> _REQUIREMENT_
Express the data as a JSON list of strings, starting with the line that contains "Open the Amerika Serikat country dropdown" and going on through the line that contains "(x=48, y=6)", one string per line. Skip blank lines and leave the pictures out.
BEGIN SUPPLIED DATA
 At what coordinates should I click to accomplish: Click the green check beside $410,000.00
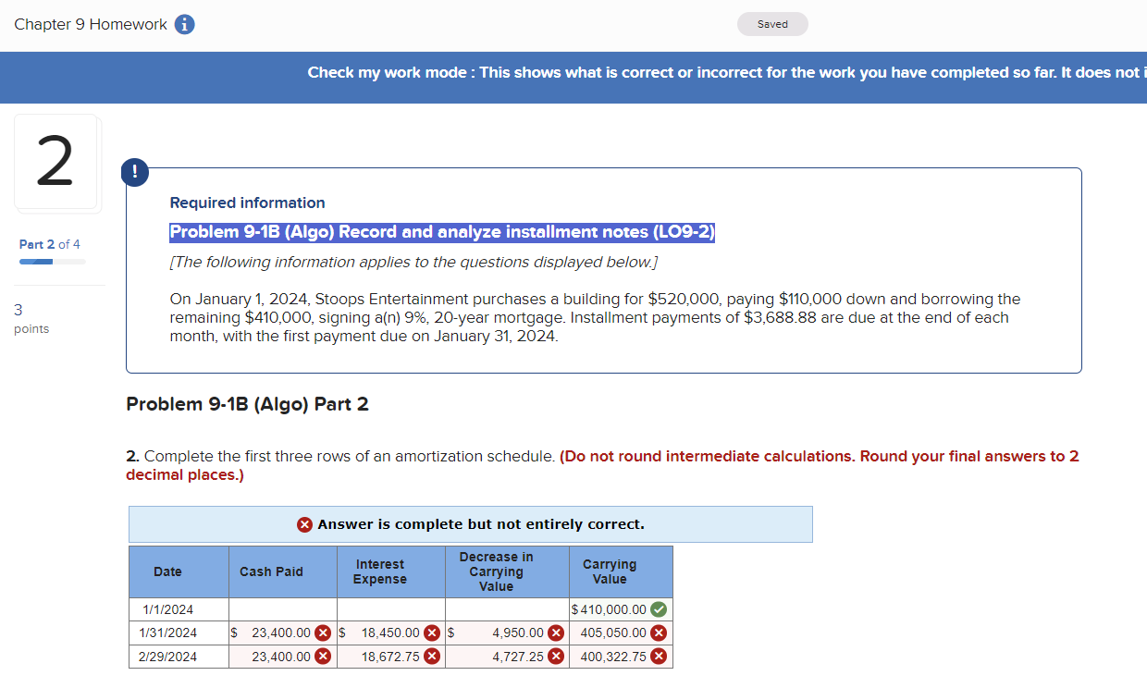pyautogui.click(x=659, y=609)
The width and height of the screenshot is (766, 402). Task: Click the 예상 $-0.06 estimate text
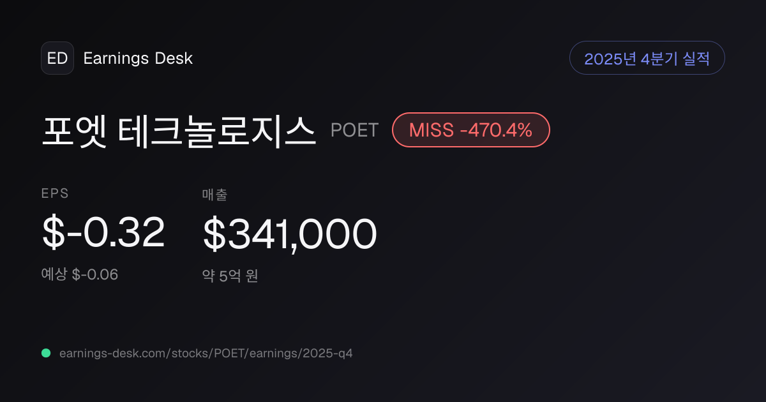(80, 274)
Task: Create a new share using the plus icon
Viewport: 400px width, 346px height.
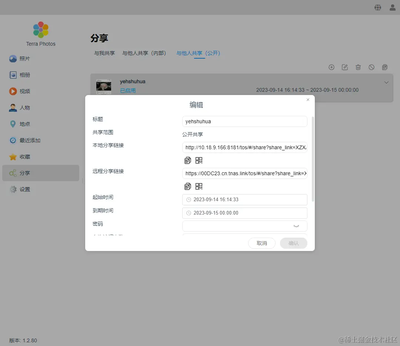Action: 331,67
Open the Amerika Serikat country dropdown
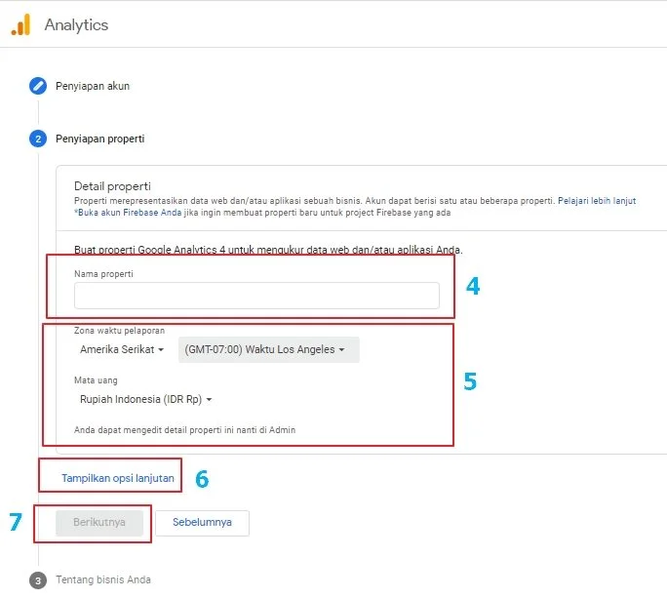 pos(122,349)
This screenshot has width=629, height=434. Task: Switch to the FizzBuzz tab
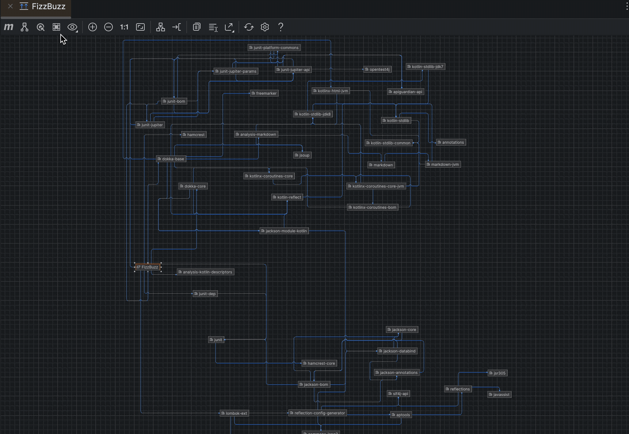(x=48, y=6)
END SUPPLIED DATA
BEGIN SUPPLIED DATA
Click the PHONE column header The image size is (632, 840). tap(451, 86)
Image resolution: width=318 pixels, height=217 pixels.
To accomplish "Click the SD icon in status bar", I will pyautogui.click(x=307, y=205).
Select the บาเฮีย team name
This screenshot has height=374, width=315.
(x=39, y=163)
END SUPPLIED DATA
BEGIN SUPPLIED DATA
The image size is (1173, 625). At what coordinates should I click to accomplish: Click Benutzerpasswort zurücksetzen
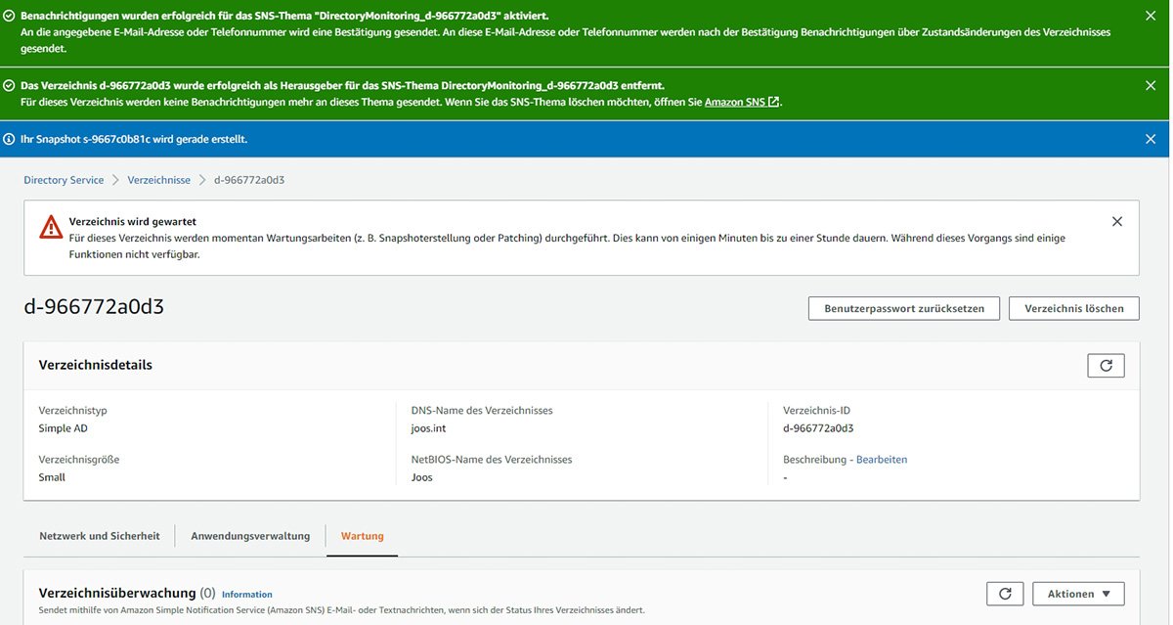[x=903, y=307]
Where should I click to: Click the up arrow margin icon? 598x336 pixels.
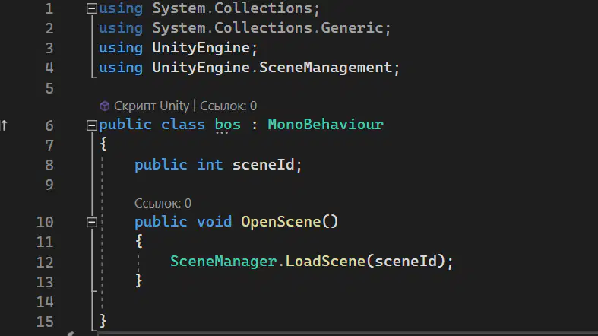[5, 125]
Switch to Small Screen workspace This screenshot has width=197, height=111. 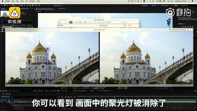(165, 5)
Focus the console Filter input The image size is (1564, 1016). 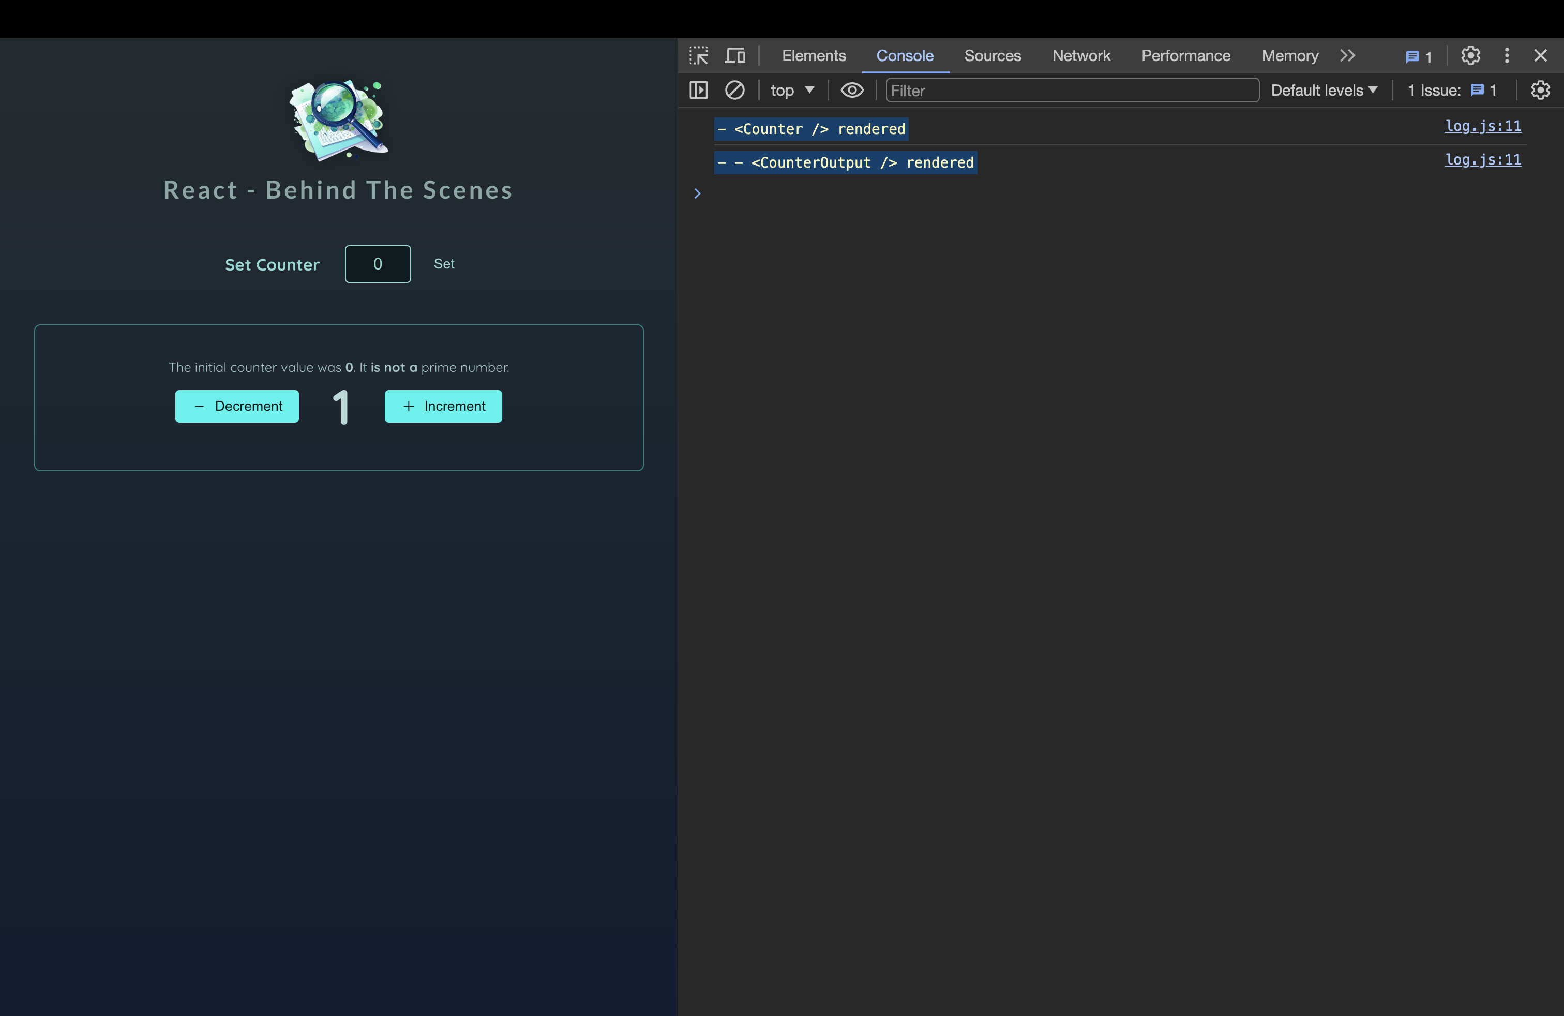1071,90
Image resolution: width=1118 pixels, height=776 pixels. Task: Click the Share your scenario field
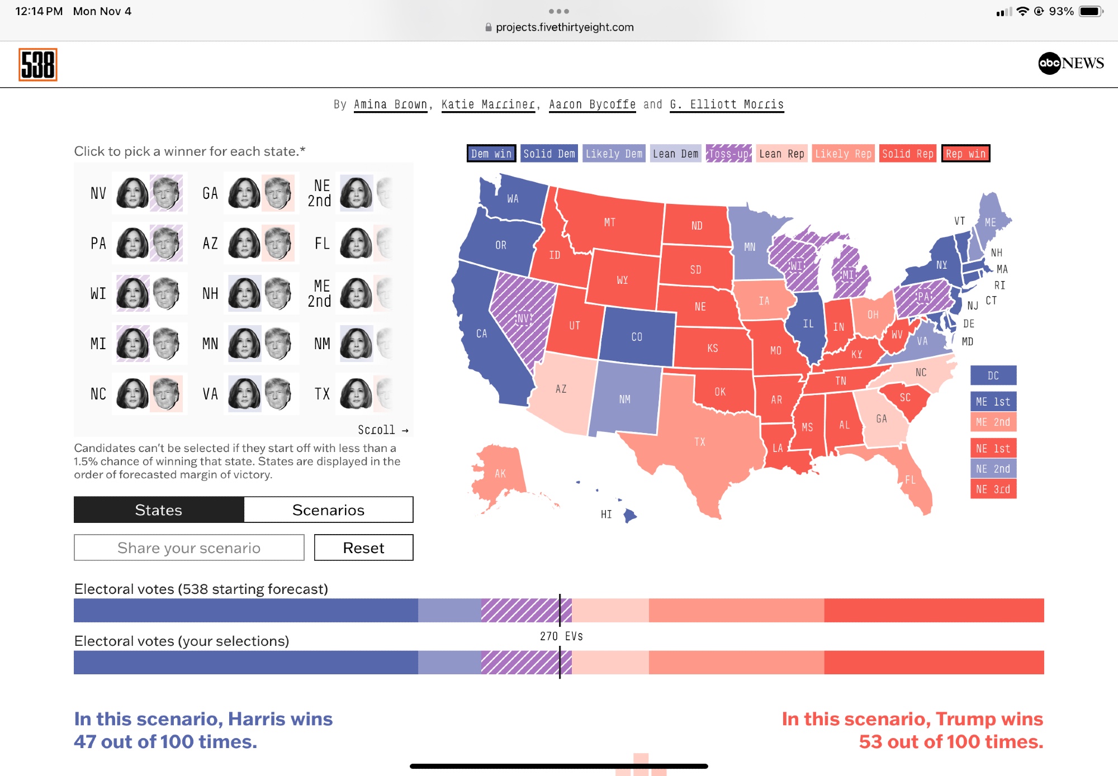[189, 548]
END SUPPLIED DATA
> _EXERCISE SOLUTION_
[
  "Open the Amerika Serikat country dropdown",
  " pos(122,349)",
  "This screenshot has width=629, height=434. Task: Switch to the FizzBuzz tab",
  "(x=48, y=6)"
]